I shot her a desperate look. She stopped talking immediately.

We held our menus awkwardly for a moment. In silence.

“But why are we talking about the car?” she asked, her voice quiet. Almost reverent. Just at the edge of shame.

“Right,” I said, grateful that she had read my look correctly. “Why are we talking about the car?”

The waitress came, and Grace ordered coffee only. The waitress had a pot in her hand and poured us each a cup as I ordered. It dawned on me in that moment that Grace had already had breakfast. She worked the night shift. This coffee shop excursion was only for me.

I ordered two eggs, scrambled, with rye toast.

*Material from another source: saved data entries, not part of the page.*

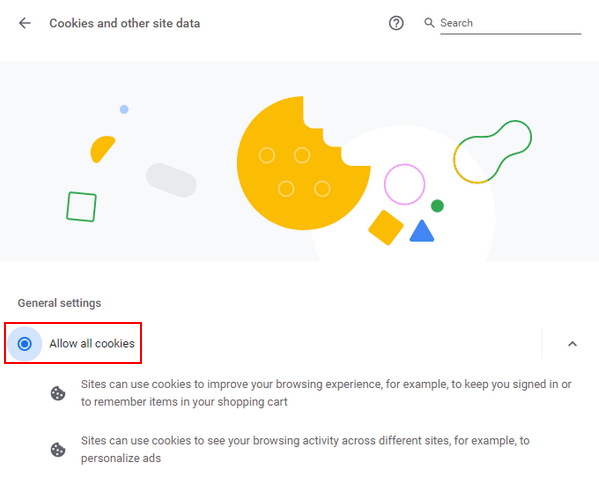Click the cookie icon beside browsing experience text
Screen dimensions: 599x478
58,393
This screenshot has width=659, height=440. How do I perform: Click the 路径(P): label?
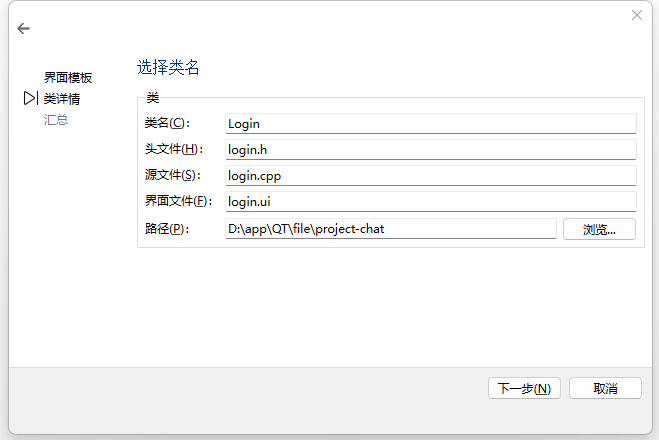166,229
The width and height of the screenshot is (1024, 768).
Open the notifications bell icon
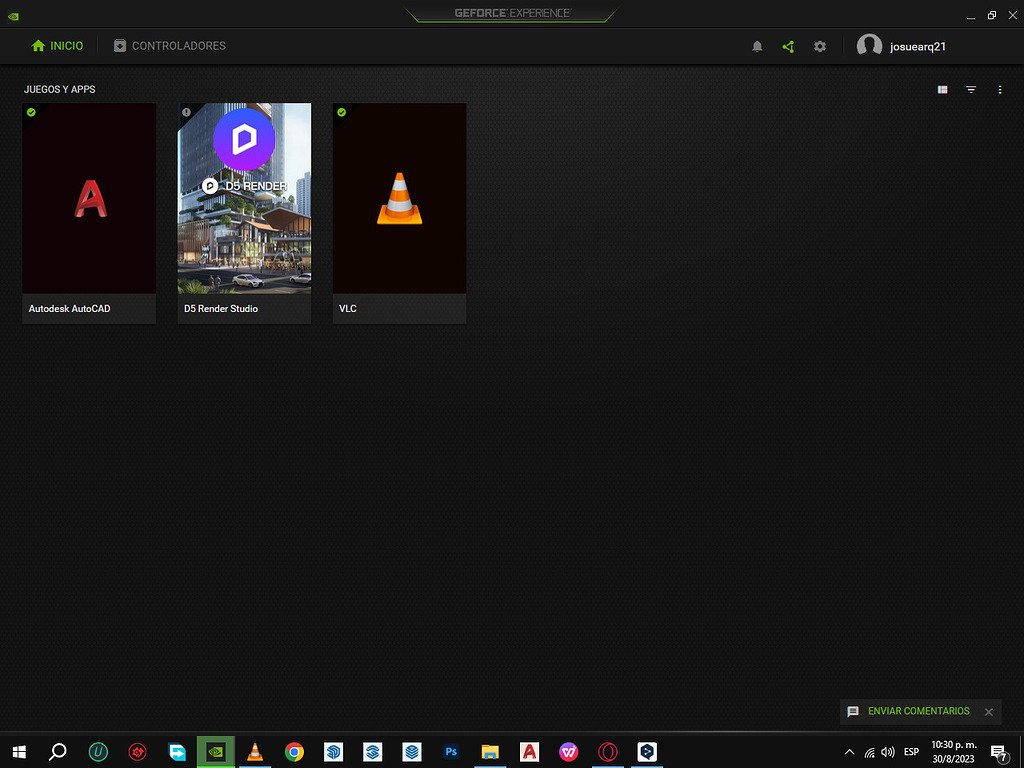[x=757, y=46]
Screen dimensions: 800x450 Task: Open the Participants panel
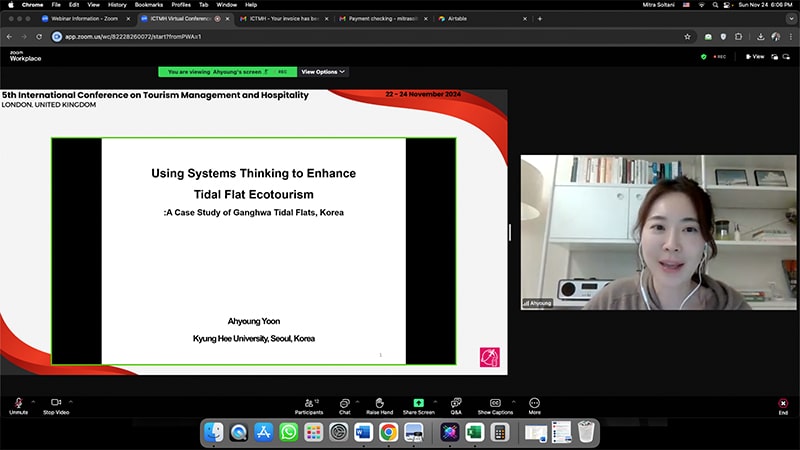308,402
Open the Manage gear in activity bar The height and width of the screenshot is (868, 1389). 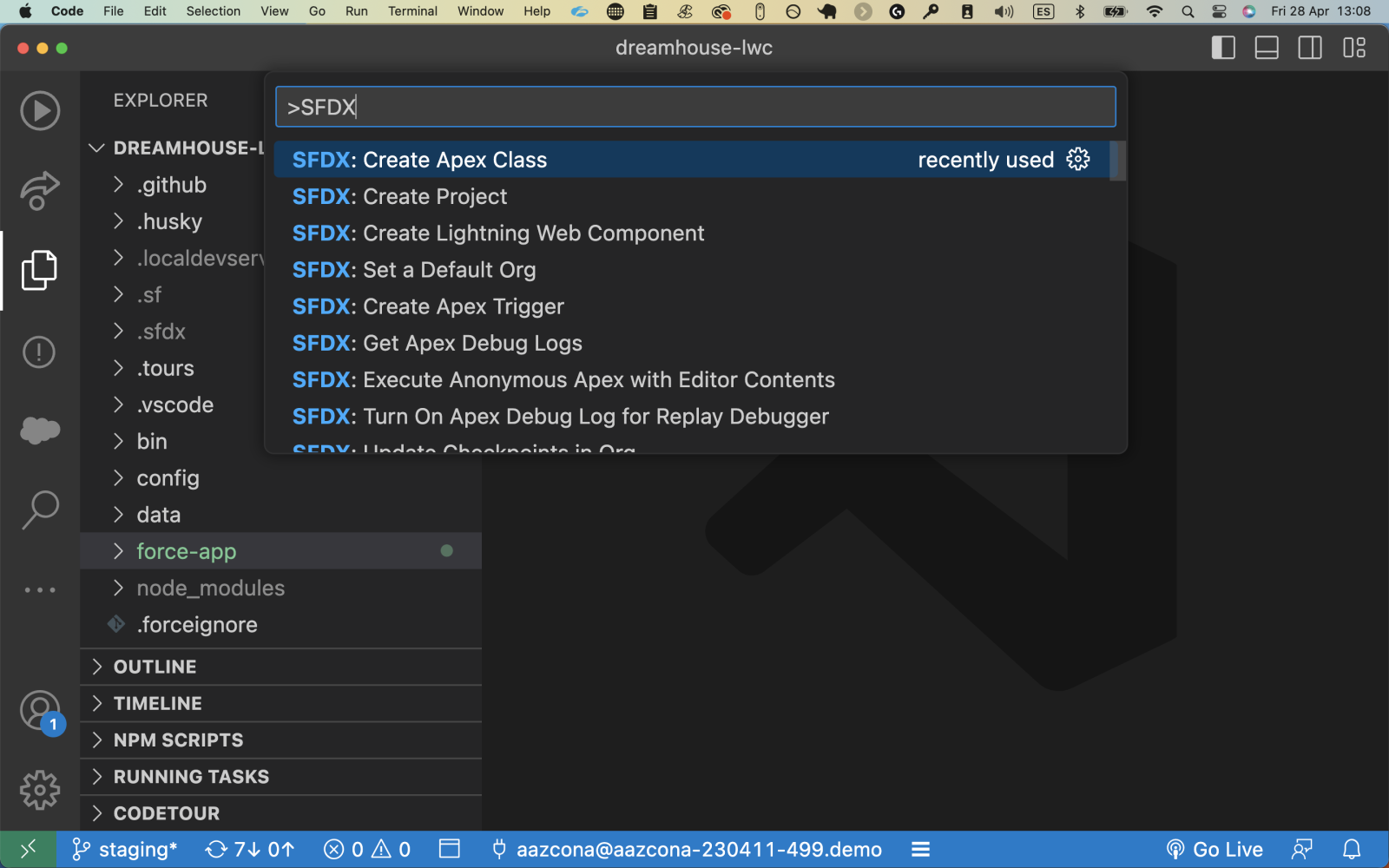click(40, 790)
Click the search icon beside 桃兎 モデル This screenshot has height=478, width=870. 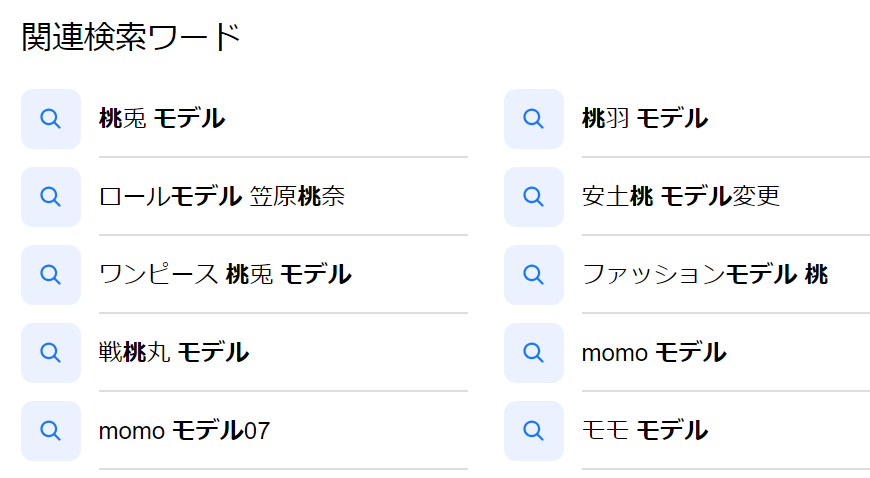click(51, 119)
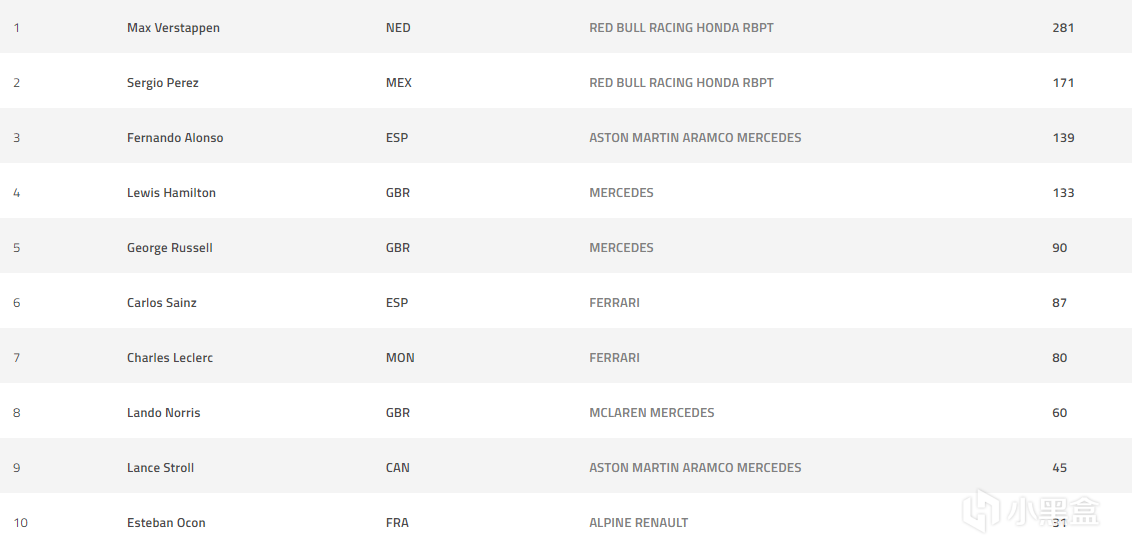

At the edge of my vision I saw Grace nod at me. As if I had just made her very proud.

“When do you get off shift?” I asked when the waitress had left.

I was counting the hours since I’d first walked into that police station. It seemed like a lot of hours in a row for her to have to work.

“About an hour and a half ago.”

“Then why were you still there when I got there?”

“I didn’t want to stop looking for your little girl.”

That just sat on the table for a minute. This amazing, shiny thing that I could only stare at in awe. I opened my mouth to express gratitude, but she beat me to speaking.

“Tell me more about her. About what she means to you.”

“Etta.”

“Yes.”

“Does that help?”

“It doesn’t help us find her, no. But sometimes it helps the grieving parent. And I really do want to know.”

I took a big, deep breath and started to cry again.

“You have four of your own,” I said. “Don’t you need to get home to them?”

“Oh, honey. They are so grown and gone it’s not even funny.”

Part of me had been genuinely concerned for her. And them. I think. Another big part of me was just avoiding steering the conversation to my own truths.

Then I went there anyway.

“She means everything to me. She’s all I have.”

“You have your mother.”

I snorted and rolled my eyes. “That’s a net minus.”

“Got it.”

I pulled another deep breath. It shook going in. Wavered.